HIV-2 VpxのSAMHD1に対する働きを制御する因子を探索
横浜市立大学は4月24日、エイズの原因となるヒト免疫不全ウイルス(HIV)が宿主細胞内の防御システムから逃れる分子メカニズムを明らかにしたと発表した。この研究は、同大学術院医学群微生物学の梁明秀教授、宮川敬講師らと、国立感染症研究所、徳島大学、京都大学、愛媛大学などとの共同研究によるもの。研究成果は、「Nature communications」に掲載された。
画像はリリースより
全世界で3670万人以上がHIVに感染していると推測されている。一度感染したHIVを体内から完全に排除する治療法は確立されておらず、HIV感染者は抗ウイルス薬を日常的に飲み続ける必要がある。また、ウイルス遺伝子に変異が入ることで既存の薬が効かなくなる薬剤耐性ウイルスの出現事例も多数報告されている。これらのことから、感染自体を防ぐHIVワクチンの開発と並行して、既存薬が効かない耐性ウイルスにも効果のある新しい薬剤を常に作り続ける必要がある。

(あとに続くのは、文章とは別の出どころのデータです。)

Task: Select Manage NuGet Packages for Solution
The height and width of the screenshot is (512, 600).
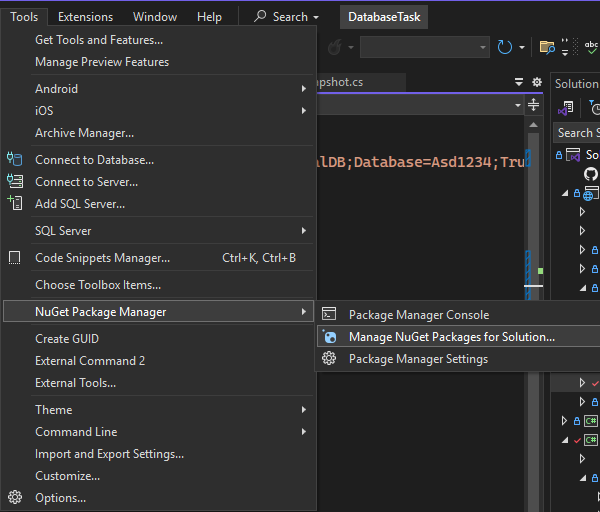Action: 451,337
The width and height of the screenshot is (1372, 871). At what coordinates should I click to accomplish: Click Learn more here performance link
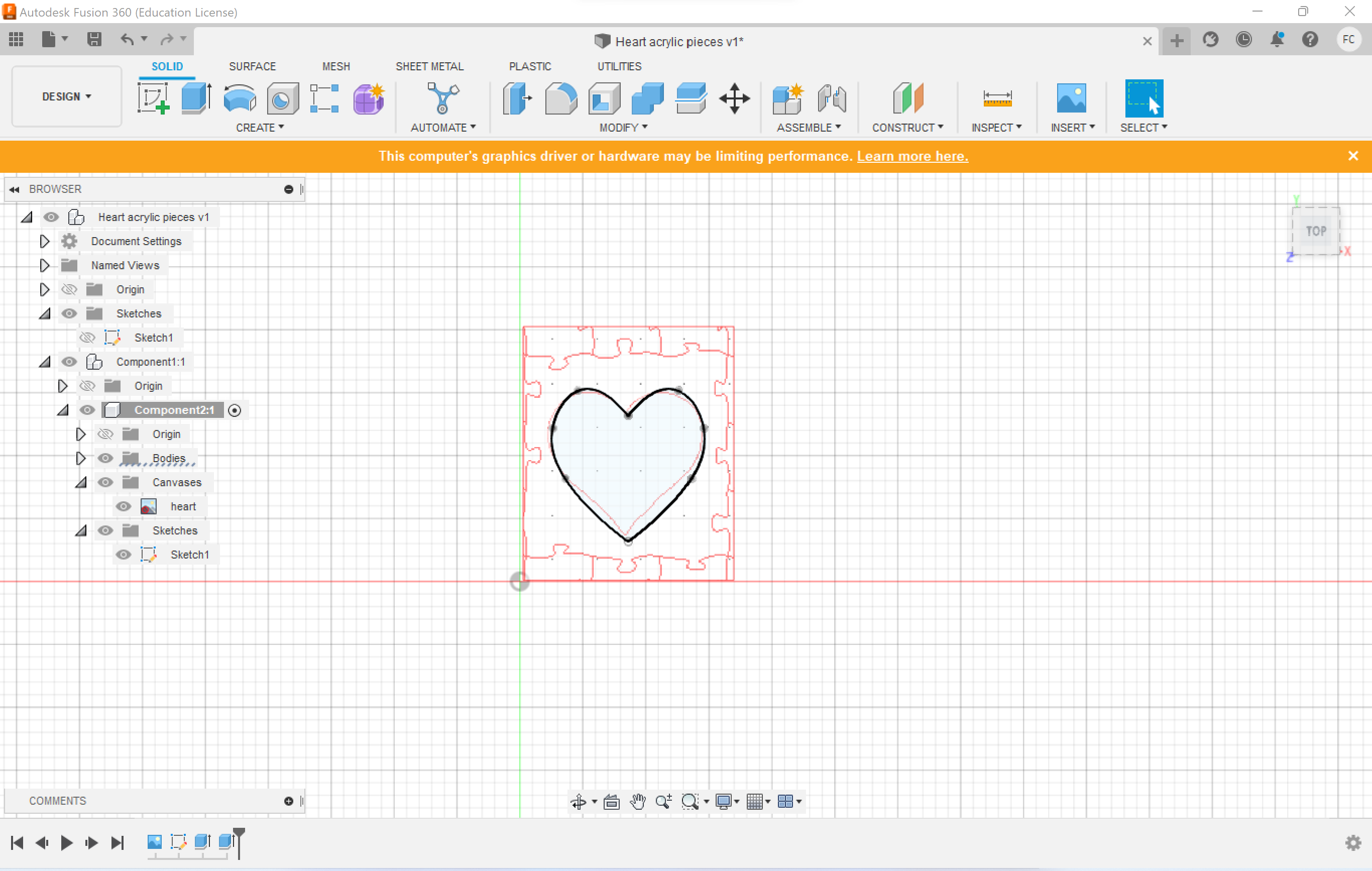click(x=912, y=156)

ヒト細胞が作り出す酵素の一種であるSAMHD1タンパク質は、マクロファージやCD4陽性T細胞へのHIV感染を強く阻止する。一方、ウイルス側、特に西アフリカに感染者の多いHIV-2は、ウイルス粒子内にVpxタンパク質をもっており、その働きにより細胞内でSAMHD1を分解する。これにより、HIV-2は骨髄系細胞やT細胞に感染することができる。研究グループは、新しい抗HIV薬の開発を目指す過程で、このVpxタンパク質の機能を抑制することに着目。まず、VpxのSAMHD1に対する働きを制御する因子の探索を行った。

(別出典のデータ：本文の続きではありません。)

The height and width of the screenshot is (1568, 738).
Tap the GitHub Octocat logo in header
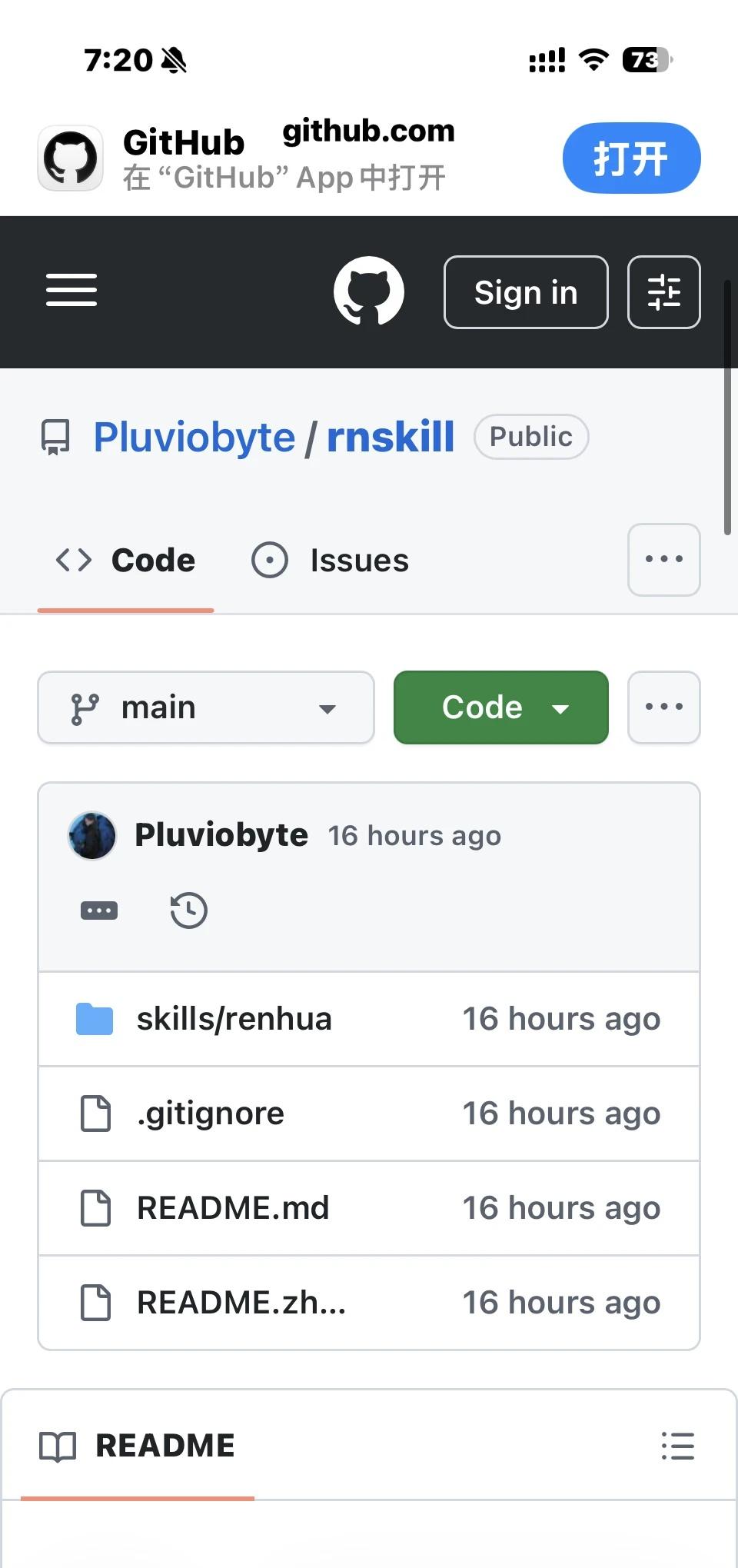pyautogui.click(x=369, y=291)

PIMキナーゼ阻害剤でSAMHD1分解阻止、HIV-2の増殖を抑制
これまでの報告から、Vpxは細胞内でリン酸化修飾を受けることが知られていたため、リン酸化修飾に関わる400種類以上の宿主タンパク質群のうち、Vpxと相互作用するものを探索したところ、PIMキナーゼと呼ばれる宿主タンパク質がVpxとよく結合し、特異的にリン酸化すると判明。さらに質量分析計を用いて詳しく調べたところ、Vpxの13番目のアミノ酸であるセリンがPIMキナーゼによりリン酸化されることが明らかになった。このセリンを別のアミノ酸に置換すると、Vpxのリン酸化が起きなくなり、ウイルスの増殖が顕著に減少した。また、分子動力学を用いた構造シミュレーションの結果、このセリンのリン酸化はSAMHD1との相互作用を強めることが予測され、生化学実験でそれが実証された。

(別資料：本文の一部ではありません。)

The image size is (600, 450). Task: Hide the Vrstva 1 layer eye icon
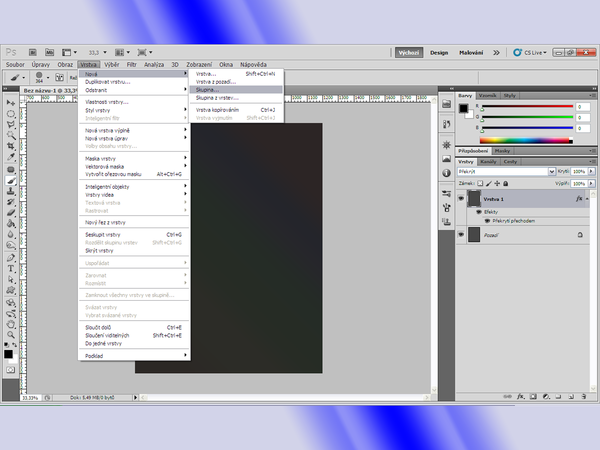pos(462,200)
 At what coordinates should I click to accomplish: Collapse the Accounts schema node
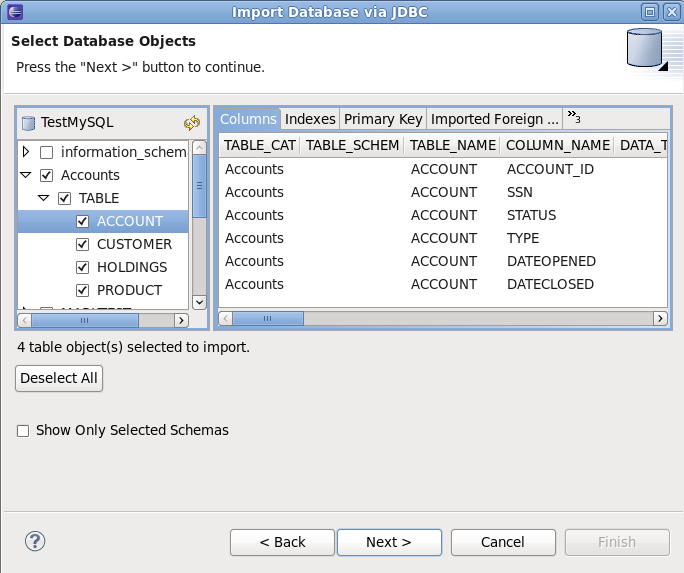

次に、siRNAを用いてPIMキナーゼの発現を抑制した細胞にHIV-2を感染させたところ、ウイルスの感染は低く抑えられた。この細胞ではVpxが存在するにも関わらず、細胞内のSAMHD1がほとんど分解されておらず、SAMHD1による抗ウイルス活性が持続していたと考えられる。さらに、抗がん剤であるPIM阻害薬AZD1208を、HIV-2を感染させたマクロファージに添加すると、長期間にわたりウイルスの増殖が抑制された。これらの結果から、AZD1208に、HIVタンパク質Vpxの機能阻害という作用もあることが明らかとなり、ドラッグリポジショニングによる新規抗ウイルス剤の可能性が示された。今後、研究を進め、ウイルス-宿主間相互作用を標的とした新しいタイプの治療薬開発へ展開させたいと、研究グループは述べている。